Make-look-scanned is not designed as a fraud tool; its stated purposes (styling documents for print workflows, testing pipelines that process scan-like input, producing a consistent visual appearance) are legitimate. The narrower observation is that any verification workflow treating scan appearance as a proxy for physical provenance is relying on an assumption this class of tooling directly contradicts.

What do the licenses actually constrain?

The CLI binary statically links MuPDF via cgo and is licensed AGPL-3.0. AGPL includes a network use clause: if you run the binary as part of a service that users interact with over a network, you must offer the source code of your modified version. Distributing the compiled binary without offering corresponding source is a violation. For internal tooling that never crosses a network service boundary, AGPL is easier to accommodate; for anything offered as a hosted service, the source-availability requirement is real and enforceable.

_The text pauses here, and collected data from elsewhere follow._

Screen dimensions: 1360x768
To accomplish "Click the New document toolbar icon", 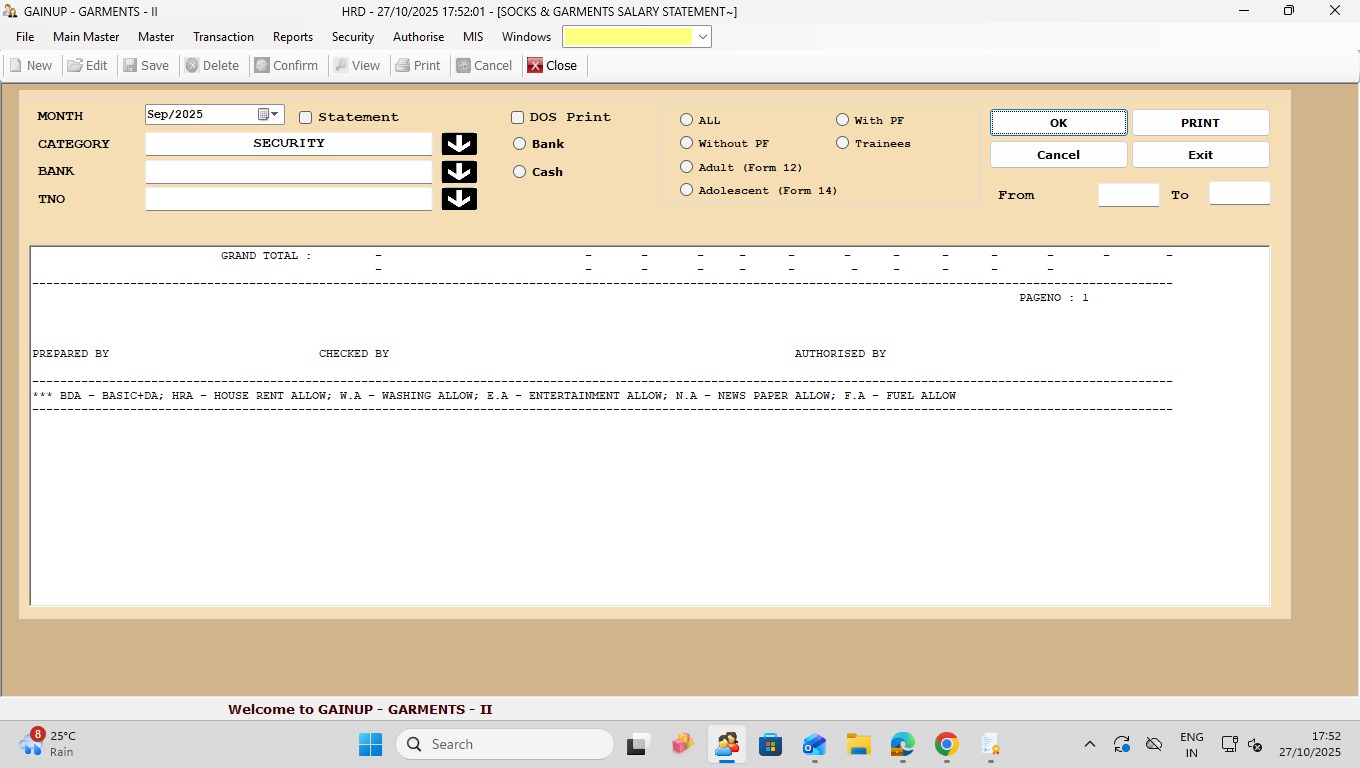I will 16,66.
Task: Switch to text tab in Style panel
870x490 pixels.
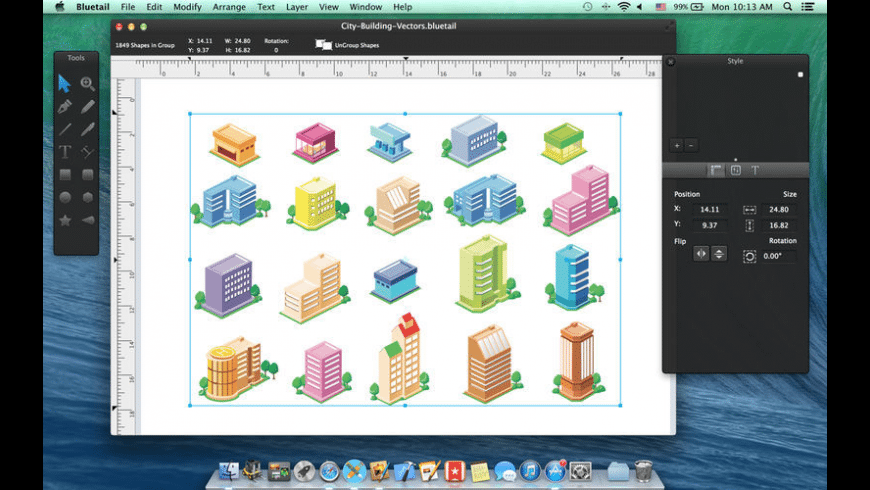Action: [x=754, y=170]
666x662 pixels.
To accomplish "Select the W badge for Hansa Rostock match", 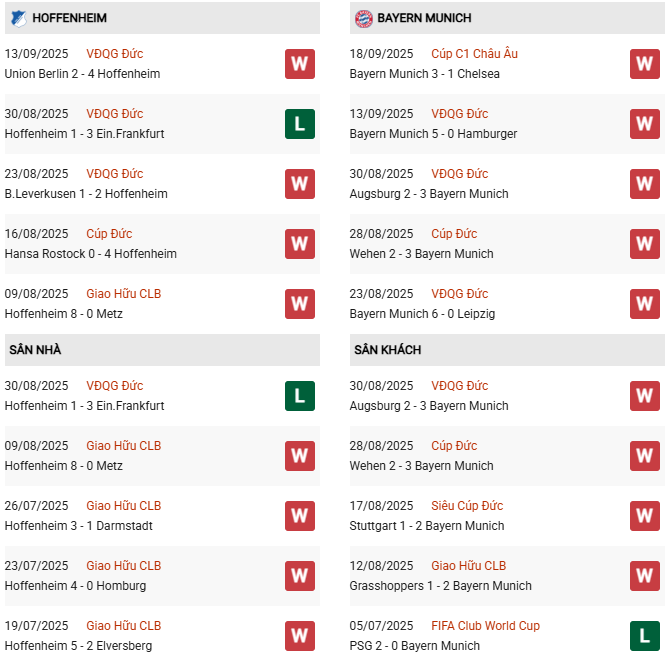I will point(299,244).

The browser build uses PDF.js and does not include MuPDF, so it carries no AGPL obligation from MuPDF. You can host the HTML file or redistribute it without triggering MuPDF’s copyleft requirements.

The practical split is clear: teams building internal tools or who can accept AGPL terms get the CLI with MuPDF’s rendering quality. Teams distributing a product, wrapping this in a SaaS offering, or embedding it in a commercial application should use the browser build to avoid MuPDF’s copyleft terms.

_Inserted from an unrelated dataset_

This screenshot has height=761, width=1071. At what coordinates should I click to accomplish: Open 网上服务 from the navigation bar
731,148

Frequently Asked Questions

Can two separately processed copies of the same document be compared to detect synthetic scanning?

Yes. Physical scanners produce different sensor noise on every pass, so two scans of the same document never match at the pixel level. Make-look-scanned’s default seed is derived from the source PDF’s content hash, so two independently produced outputs from the same file have identical noise patterns, which a verifier comparing both copies could flag as evidence of synthetic processing.

Does the AGPL network use clause apply to a backend pipeline that processes documents without a user-facing interface?

AGPL’s network use clause is triggered when users interact over a network with a service running the covered program, so an automated pipeline that accepts user-submitted documents and returns results qualifies. A strictly internal workflow where employees run the CLI locally for their own documents is less likely to trigger the clause, though that line is fact-specific. The safest path for any user-facing document service is the browser build, which carries no MuPDF AGPL obligation.

How does Scanic’s browser WASM design differ architecturally from make-look-scanned’s effects pipeline?

Scanic splits work between CPU and GPU: Rust/WASM handles SIMD-accelerated Gaussian blur, Canny edge detection, and morphological dilation for locating document boundaries, while a custom Triangle Subdivision algorithm offloads perspective warping to the Canvas GPU path. Make-look-scanned runs its entire effects pipeline through WASM with no GPU offload. The split matters on mobile devices, where routing perspective correction to the GPU prevents main-thread jank during camera-captured document scanning.

What PDF metadata survives in an image-only output that could still identify the generating tool?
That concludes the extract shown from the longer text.